Start of Available data
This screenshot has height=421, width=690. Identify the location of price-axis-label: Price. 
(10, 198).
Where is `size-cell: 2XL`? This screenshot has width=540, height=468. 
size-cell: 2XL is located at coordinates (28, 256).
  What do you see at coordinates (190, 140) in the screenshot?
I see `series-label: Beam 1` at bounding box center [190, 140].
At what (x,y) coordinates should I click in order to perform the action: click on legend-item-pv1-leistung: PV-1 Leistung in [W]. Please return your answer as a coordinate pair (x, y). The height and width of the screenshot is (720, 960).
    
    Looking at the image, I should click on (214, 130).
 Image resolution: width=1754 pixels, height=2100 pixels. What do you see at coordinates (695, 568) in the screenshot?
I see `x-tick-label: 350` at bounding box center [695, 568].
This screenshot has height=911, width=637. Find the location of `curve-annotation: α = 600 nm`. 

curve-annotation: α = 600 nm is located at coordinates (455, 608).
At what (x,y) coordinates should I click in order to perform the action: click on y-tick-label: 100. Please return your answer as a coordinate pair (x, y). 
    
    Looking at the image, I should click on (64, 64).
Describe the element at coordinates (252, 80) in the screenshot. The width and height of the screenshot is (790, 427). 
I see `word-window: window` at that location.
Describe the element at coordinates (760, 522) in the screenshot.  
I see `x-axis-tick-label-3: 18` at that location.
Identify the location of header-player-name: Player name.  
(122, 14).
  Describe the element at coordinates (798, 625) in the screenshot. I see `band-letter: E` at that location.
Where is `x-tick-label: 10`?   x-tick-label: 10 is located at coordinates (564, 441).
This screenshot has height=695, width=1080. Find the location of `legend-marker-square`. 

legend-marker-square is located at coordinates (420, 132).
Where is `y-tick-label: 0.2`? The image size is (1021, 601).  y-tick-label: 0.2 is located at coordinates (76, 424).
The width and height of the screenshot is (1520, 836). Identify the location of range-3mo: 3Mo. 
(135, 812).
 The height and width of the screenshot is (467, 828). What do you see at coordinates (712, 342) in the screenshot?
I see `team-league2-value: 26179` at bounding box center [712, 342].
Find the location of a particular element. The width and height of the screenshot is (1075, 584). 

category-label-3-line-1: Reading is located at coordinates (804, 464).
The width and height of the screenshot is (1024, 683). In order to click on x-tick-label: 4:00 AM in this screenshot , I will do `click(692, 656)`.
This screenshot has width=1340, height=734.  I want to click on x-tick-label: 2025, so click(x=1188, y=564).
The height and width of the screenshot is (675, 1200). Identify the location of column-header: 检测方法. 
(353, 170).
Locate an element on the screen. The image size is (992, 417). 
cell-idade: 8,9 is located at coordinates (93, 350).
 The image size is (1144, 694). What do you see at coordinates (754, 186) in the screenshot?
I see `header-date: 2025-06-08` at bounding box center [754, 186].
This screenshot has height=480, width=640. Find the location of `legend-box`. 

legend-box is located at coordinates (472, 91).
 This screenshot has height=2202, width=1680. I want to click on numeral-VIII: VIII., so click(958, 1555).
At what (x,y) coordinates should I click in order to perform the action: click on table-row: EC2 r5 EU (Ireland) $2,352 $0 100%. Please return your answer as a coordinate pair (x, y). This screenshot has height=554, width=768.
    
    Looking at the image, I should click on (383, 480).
End of Available data
About this task — Extract every line of the items above that contains the string "Describe".

Response to the task —
Describe the element at coordinates (252, 80) in the screenshot. The width and height of the screenshot is (790, 427). 
Describe the element at coordinates (760, 522) in the screenshot.  
  Describe the element at coordinates (798, 625) in the screenshot. I see `band-letter: E` at that location.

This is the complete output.